Miscible gas injection can displace nearly all of the oil from the portions of the reservoir swept by gas. However, reservoir heterogeneity, low gas density and high gas mobility reduce sweep efficiency and drastically reduce recovery. Foam can reduce gas mobility and the effects of heterogeneity and gravity, and therefore increase sweep efficiency.
Here we extend a previous study (SPE 110408) on optimal design strategy for surfactant-alternating-gas (SAG) foam processes in layered reservoirs. We develop design criteria for the optimal foam strength and slug size for a given permeability contrast between layers.
We reach the following conclusions:
Trends of foam strength with permeability or surfactant formulation, as measured in conventional coreflood tests at fixed injected water fraction, may not correspond to behavior in a SAG process in the field. In the cases examined, foam strength in a SAG process is much less sensitive to permeability and foam parameters than is foam strength at fixed injected water fraction.
Placement of surfactant into low-permeability layers is a key challenge of SAG processes in heterogeneous reservoirs. Gas breakthrough occurs via low-permeability layers that did not receive enough surfactant. For that reason, unlike gas injection without foam, having a low-permeability layer at the top of the formation is a disadvantage because it is difficult to place foam there. Using multiple surfactant and gas slugs allows foam to redistribute surfactant in later slugs. However, this strategy suffers from poor injectivity during liquid injection, which slows the process and promotes gravity segregation.
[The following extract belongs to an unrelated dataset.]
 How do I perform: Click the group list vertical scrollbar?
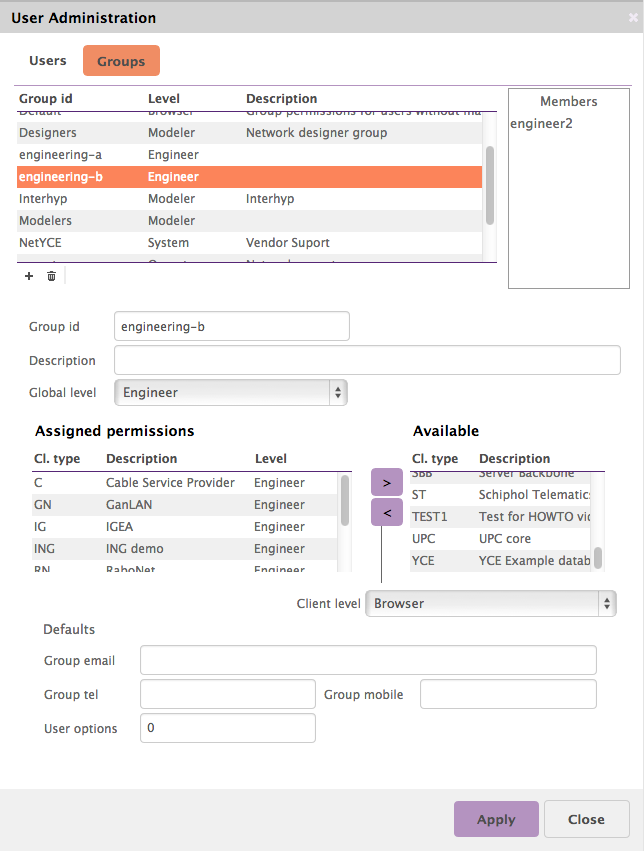pos(490,186)
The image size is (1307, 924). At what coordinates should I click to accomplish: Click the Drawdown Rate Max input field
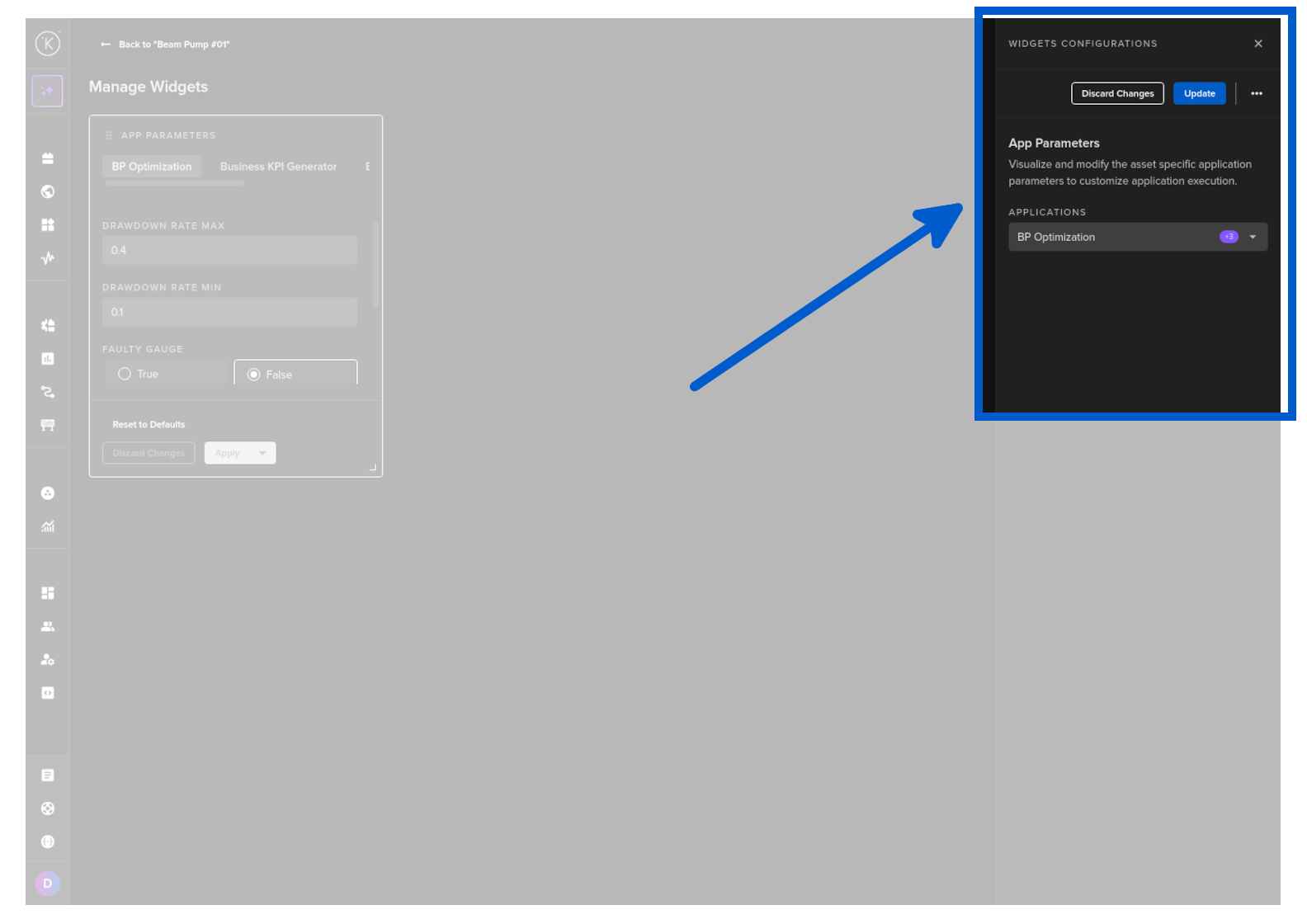point(229,251)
Injection of both gas and surfactant slugs at the maximum allowed injection pressure, rather than at fixed rate, gives best results.
Injecting gas from only the bottom of the well offers no significant advantages in the best case, where high-permeability layers lie at top and bottom of the reservoir, and performs significantly worse if low-permeability layers lie at the top (where lack of surfactant leads to override) and bottom (where low permeability restricts injectivity) of the reservoir.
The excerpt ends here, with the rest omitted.